Poprzednie działania ulotkowe zapewne odbiły się szerokim echem w Skarżysku, ponieważ niektórzy przechodnie słysząc rozmowy ze świadkami przy stojakach, pytali czy to jest jakaś nowa wojna religijna. Twierdzili, że żadna wojna religijna nie jest dobra i żeby świadków zostawić w spokoju, bo są nieszkodliwi. Dopiero po wyjaśnieniach ze strony osób tam działających, że tylko chodzi o akcje informacyjne, a nie o jakieś wojowanie ze świadkami i że organizacja świadków wcale nie jest taka przyjazna dla ludzi jakby się wydawało, o czym informują ulotki, a każde zło trzeba ujawniać i napiętnować, wydawali się trochę uspokojeni.

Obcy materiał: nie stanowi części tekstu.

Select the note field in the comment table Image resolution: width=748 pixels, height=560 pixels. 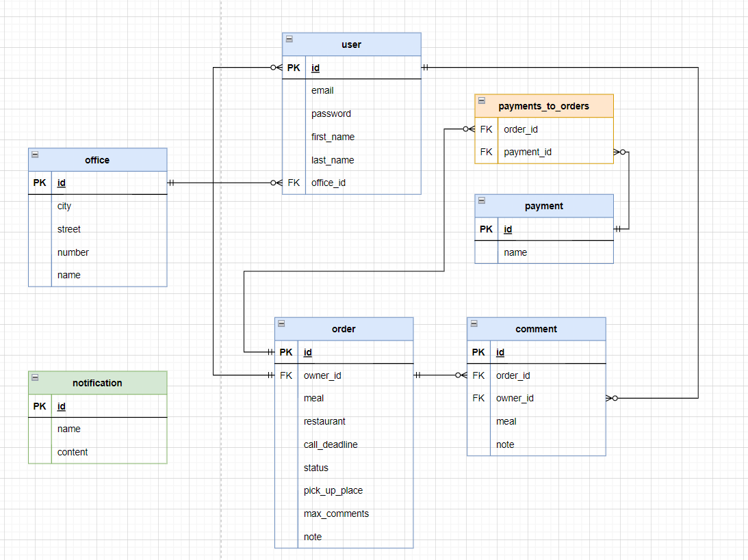click(505, 444)
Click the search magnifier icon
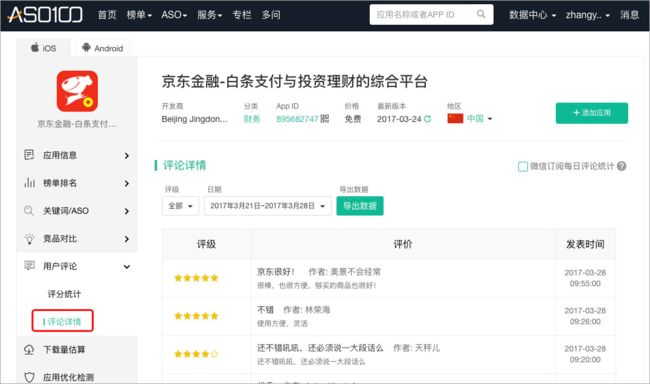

W jednej z aglomeracji tamtejszego trójmiasta (Skarżysko, Starachowice, Ostrowiec) do akcji z ulotkami przyłączył się jeden z dziewięciu kościołów Rzymsko-Katolickich (2000 wiernych). Jeszcze w marcu na próbę otrzymał on 50 ulotek, o których księża poinformowali z ambony, że wierni mogą sobie wziąć je ze stolika przy drzwiach po skończeniu nabożeństwa. Na początku lipca Kościół ten przyjął 900 sztuk ulotek za które, (ku zaskoczeniu przekazującego) ksiądz je przyjmujący bardzo dziękował. Chodziło o to, iż ów duchowny docenił w ten sposób fakt zaufania, jakim został kościół obdarzony i włączony do tej akcji informacyjnej. Jest także duże prawdopodobieństwo, iż wszystkie Kościoły tego miasta zostaną włączone do tej akcji, ponieważ mamy informacje, że jest już po spotkaniu Rady tych Kościołów, która zaaprobowała ten pomysł. Zapewne więc wkrótce będzie potrzeba dostarczenia w to miejsce większej ilości ulotek. Jesteśmy do tego przygotowani, chociaż może się okazać, iż trzeba będzie zaraz dodrukować kolejne 10 tysięcy jeśli wierni tych kościołów "nie opuszczają swoich wspólnych zgromadzeń".
To na razie tyle wieści ze świata ulotkowego. Zapraszam wszystkich do działania!